US could see another big uptick

The US Federal Reserve announced the interest rate hike on Wednesday (local time) – the most aggressive hike in nearly 30 years – and said it was ready to do so again next month in a battle without thanks for bringing down runaway inflation.

The 75 basis point rise saw rates rise to a range of 1.5-1.75% from zero at the start of the year.

The Fed is currently under intense pressure to rein in the spike in gasoline and food prices that has left millions of Americans struggling to make ends meet and is sending US President Joe Biden’s approval ratings plummeting. .

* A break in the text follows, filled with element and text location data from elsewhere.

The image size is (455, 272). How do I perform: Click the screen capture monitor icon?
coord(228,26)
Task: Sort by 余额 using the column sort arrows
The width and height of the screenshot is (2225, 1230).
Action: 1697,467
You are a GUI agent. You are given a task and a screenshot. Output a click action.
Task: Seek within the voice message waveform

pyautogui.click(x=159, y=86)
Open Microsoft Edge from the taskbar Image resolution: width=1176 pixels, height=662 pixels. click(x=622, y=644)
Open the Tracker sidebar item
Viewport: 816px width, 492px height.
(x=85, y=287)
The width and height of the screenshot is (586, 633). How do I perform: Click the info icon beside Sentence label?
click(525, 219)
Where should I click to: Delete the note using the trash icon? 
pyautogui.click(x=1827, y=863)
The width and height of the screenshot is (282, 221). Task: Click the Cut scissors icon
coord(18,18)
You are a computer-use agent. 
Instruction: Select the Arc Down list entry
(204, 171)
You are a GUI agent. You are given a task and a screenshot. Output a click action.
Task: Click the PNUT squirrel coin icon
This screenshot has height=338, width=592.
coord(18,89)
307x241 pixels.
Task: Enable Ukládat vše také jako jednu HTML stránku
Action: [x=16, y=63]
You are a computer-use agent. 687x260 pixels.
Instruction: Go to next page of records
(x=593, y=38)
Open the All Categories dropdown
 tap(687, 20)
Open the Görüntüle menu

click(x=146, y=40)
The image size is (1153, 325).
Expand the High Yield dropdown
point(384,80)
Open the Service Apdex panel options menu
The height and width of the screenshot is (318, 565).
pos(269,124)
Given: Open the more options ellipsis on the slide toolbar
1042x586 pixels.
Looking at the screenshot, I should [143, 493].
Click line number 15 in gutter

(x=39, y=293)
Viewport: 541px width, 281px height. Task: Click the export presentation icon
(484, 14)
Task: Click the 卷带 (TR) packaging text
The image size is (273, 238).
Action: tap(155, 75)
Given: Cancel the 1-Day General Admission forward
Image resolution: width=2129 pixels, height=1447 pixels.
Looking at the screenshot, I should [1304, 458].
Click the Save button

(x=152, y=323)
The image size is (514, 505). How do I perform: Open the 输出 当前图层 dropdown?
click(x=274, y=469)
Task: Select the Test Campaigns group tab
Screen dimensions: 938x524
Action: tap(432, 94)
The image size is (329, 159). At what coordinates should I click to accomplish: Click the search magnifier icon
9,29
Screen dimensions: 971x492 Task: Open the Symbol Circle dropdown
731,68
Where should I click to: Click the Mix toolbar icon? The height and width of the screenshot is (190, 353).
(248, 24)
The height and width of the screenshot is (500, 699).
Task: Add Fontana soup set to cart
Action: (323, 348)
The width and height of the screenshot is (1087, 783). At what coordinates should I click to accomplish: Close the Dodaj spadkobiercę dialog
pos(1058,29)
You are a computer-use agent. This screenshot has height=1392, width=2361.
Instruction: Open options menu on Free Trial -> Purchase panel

Fed Chairman Jerome Powell said lowering inflation was ‘essential’, and policymakers ‘have both the tools we need and the determination it will take to restore stability awards on behalf of American families”.

He stressed that the goal is to achieve this without derailing the US economy, but acknowledged that there is always a risk of going too far.

Mr Powell said the move was “unusually large”, but he does not expect such large increases “to be common”.

However, on Wednesday’s rate hike, he said: ‘It is essential that we bring inflation down if we are to have an extended period of strong labor market conditions that benefit everyone.’

The president has endorsed the Fed’s efforts and hopes for success as his Democrats face the possibility of losing control of Congress in the key midterm elections in November.

He blamed opposition Republicans for blocking bills intended to cut costs and ease supply constraints.

White House economic adviser Brian Deese told Fox News, “The most constructive steps Congress and the executive branch can take to help support what the Fed is trying to do is to reduce the cost at which families face directly and reduce the federal deficit.